On Ed’s 7th day since leaving the UK, he reluctant left the lovely flat that had become his ‘tent’ for the past two nights, packed his bike and after a chat with the owner Matt hit the road and within 20 minutes was already at the border. With Dan’s insurance saga ringing in his ears, Ed checked every dutyfree shop as he went throught the border process although most were just shells waiting expectantly for the wave of tourists that passed but never stopped.
In the border insurance branch of UMAT Turk A.S., things weren’t going so well for employees Semih and Dogan. The computers were down and no amount of hammering the enter key or gesticulating wildly could help them get an insurance document to Ed any faster. He was just going to have to sit this one out, watch Bulgians hoover the dutyfree from the shelves in the store opposite and hope that the internet god would look favourably on him that day. Over two hours, and many complimentary cups of Turkish tea later, Ed had his insurance and using Dan’s instructions, was straight through the border process and on his way into Turkey.

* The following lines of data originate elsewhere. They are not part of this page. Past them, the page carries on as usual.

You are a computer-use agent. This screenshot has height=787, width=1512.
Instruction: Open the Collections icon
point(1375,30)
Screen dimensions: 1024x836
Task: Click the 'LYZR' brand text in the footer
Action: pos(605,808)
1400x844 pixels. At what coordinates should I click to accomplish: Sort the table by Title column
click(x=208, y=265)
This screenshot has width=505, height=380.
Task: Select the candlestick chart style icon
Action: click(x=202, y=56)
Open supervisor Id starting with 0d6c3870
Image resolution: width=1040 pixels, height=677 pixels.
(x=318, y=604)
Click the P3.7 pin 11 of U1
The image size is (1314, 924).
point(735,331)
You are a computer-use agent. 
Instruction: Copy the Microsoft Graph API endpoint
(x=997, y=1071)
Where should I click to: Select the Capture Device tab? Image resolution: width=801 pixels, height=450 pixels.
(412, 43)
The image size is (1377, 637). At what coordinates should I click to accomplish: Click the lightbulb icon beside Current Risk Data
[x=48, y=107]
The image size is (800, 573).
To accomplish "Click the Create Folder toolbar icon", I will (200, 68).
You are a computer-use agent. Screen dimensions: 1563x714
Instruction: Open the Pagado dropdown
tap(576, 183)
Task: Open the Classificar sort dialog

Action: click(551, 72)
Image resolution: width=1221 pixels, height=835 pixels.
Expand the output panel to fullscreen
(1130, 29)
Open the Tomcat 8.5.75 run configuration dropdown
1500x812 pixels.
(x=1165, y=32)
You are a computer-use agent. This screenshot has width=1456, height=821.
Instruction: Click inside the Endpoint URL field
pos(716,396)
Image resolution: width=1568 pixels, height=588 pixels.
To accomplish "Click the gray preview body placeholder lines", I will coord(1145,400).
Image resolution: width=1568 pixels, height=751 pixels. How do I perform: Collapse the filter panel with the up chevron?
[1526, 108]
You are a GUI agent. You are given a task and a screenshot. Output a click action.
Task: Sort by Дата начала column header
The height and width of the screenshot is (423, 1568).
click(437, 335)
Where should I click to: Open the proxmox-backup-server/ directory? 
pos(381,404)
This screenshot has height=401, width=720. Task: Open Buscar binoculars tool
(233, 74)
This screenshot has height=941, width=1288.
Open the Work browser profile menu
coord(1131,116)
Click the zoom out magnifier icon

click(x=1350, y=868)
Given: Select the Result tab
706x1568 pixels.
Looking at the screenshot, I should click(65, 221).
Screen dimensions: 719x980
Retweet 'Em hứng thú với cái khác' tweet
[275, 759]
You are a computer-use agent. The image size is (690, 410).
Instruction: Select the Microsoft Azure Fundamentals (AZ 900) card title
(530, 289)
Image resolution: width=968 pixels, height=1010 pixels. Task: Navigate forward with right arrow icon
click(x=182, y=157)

No Turkey entry to a blog is complete without the traveller’s account of arriving at the first motorway toll booth with incorrect monnies and this was sadly no exception. The elderly gentleman in the window asked for 40TL for a card and some credit to put on it and Ed was only in possession of part of that. The gentleman look resigned to this inevitable outcome and taking the money, let Ed through without further comment.
The short distance from the border to the campsite was dispatched easily and arriving to find that Dan was still somewhere between the campsite and Istanbul, was humbled to be offered a table and chair and a cup of tea by a friendly english couple who were already set up opposite Ed. From this comfortable vantage Ed awaited Dan’s return and considered the past month of frantic activity leading up to that moment. The false starts, the technical issues with bike(s) and the speedy journey across Europe. 2,500 miles and 7 days of riding and Ed was now ready to start the real journey.